Conversas encomendadas entre um caloteiro desonesto e um maçon alucinado

Passos Montenegro

Foto@Lusa/TVI24

Na foto em cima podemos encontrar um caloteiro fiscal com gosto pela mentira, um maçon que alucina com realidades sociais inexistentes e um companheiro de ambos sob investigação por ser o alegado cérebro de uma complexa rede de tráfico de influências que terá lesado o país em alguns milhões de euros, com esquemas de ajustes directos e favorecimentos variados à mistura. Os dois primeiros protagonizaram hoje, no Parlamento, um exercício de aldrabice pré-eleitoral, área em que pelo menos o primeiro é uma das maiores autoridades nacionais, ao voltar a tentar colar os seus pares socialistas aos gregos do Syriza. Isto é estúpido por vários motivos, fáceis de perceber, mas destacaria apenas o facto do Syriza ser um partido de esquerda enquanto que o PS é uma espécie de híbrido do centrão que consegue conciliar belos poemas de Manuel Alegre com o apoio envergonhado à austeridade e um programa eleitoral coordenado por um liberal.
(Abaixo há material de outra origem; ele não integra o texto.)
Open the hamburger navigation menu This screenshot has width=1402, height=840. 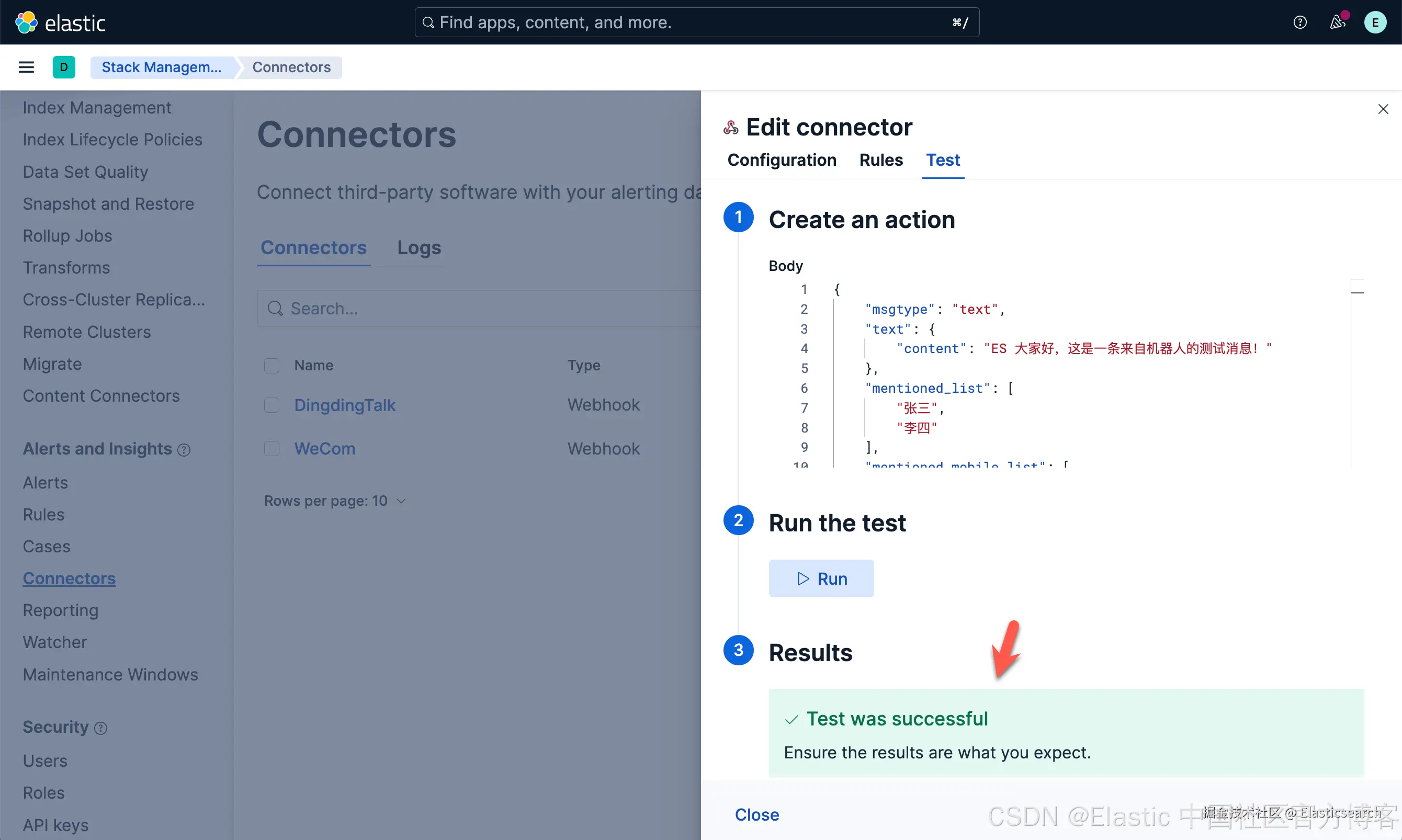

Porque é que o PSD faz isto? É simples: porque o PSD é um partido cinzento, sem ideias, como de resto ficou provado por aquela espécie de programa eleitoral que apresentaram no dia em que o Jorge Jesus foi contratado pelo Sporting. Um partido desgastado por sucessivos escândalos com inúmeros dirigentes e figuras de topo associadas a esquemas de corrupção, tráfico de influências e favorecimentos variados que precisa de se agarrar a chavões que entrem no ouvido. No debate de hoje, e segundo o Expresso, o líder parlamentar do PSD acusou o PS de inconsistência programática, defendendo que é preciso rejeitar a “mudança errática, acrobática, radical do PS e do Syriza“. Como se as alucinações não fossem suficientes, Montenegro tenta reduzir os portugueses a idiotas ignorantes fazendo esta colagem absolutamente patética e intelectualmente desonesta, a fazer lembrar outra inconsistência programática que presenciamos em 2011 quando Pedro Passos Coelho aldrabou descaradamente o país com um rol de mentiras sobejamente conhecidas.
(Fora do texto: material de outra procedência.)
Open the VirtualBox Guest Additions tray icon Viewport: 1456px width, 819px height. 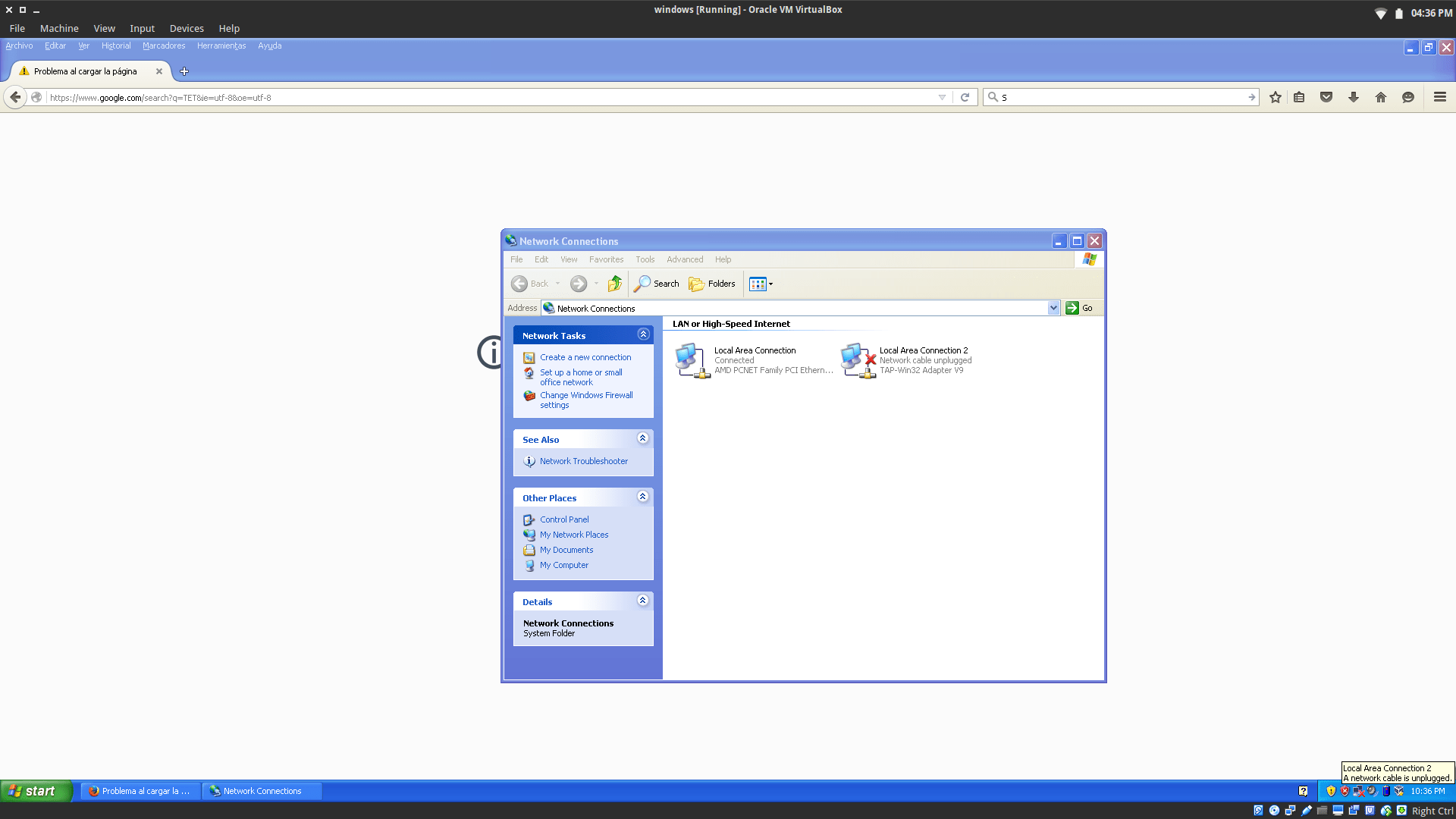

Nesta conversa claramente encomendada e integrada na estratégia eleitoral do PSD, não poderia deixar de haver a habitual farpa ao Syriza. Fazer uma comparação idiota com o Partido Socialista não era suficiente. Interessante ver pessoas como Passos Coelho e Luís Montenegro falar sobre consequências de escolhas políticas, eles que defenderam e aprovaram tantas que levaram ao aumento da pobreza, da emigração, da degradação das condições laborais ou da insustentabilidade do SNS e consequente aumento de mortes nas urgências portuguesas. Mais estranho ainda vê-los agora falar sobre consequências das escolhas políticas de um governo eleito há meio ano, quando andaram anos remetidos à sua cobardia sem levantar uma questão que fosse sobre as consequências das escolhas políticas dos seus amigos da Nova Democracia que afundaram a Grécia em parceria com o PASOK. Lá como por cá, os irresponsáveis e os incompetentes são sempre os mesmos. Cobardes e sempre a tentar empurrar as suas responsabilidades para terceiros.

Comments


  1. Mas não há ninguém que os meta atrás das grades ??

    Mas que choldra de país !

  2. Ana A. says:

    É a agonia da esperança numa democracia, em que o seu grau deveria estar a elevar-se, mas pelo contrário, está a afundar-se, e os jovens (sem ser os jotinhas) nem sequer querem ouvir falar de política. Pudera!


  3. …os três estarolas…..no seu esplendor……….!!!!!

  4. Manuel Lopes says:

    O esplendor do poder. Perguntem a estes senhores pela taxa de suicídio em Portugal, principalmente na faixa etária da população activa. Talvez eles respondam que é um excelente sinal a taxa de desemprego estar a descer…

  5. ZE LOPES says:

    Gostei muito do nome da coligação! É modernaço! Mas interrogo-me: com um embusteiro ao volante e um irrevogável no lugar do morto não seria mais correto chamar-se “Portugal lá Atrás”?

  6. joseluisjrsilva says:

    O pior é que com a estratégia de colar o P.S ao Syriza e semear o medo na população, estes aldrabões ainda ganham outra vez! Gostava que o P.S. tivesse uma posição de ruptura com Sócrates e que António Costa apostásse em fazer diferente, afastando do P.S. Muitos barões que só têm a intenção de buscarem favorecimento pessoal! O País precisa que isso aconteça!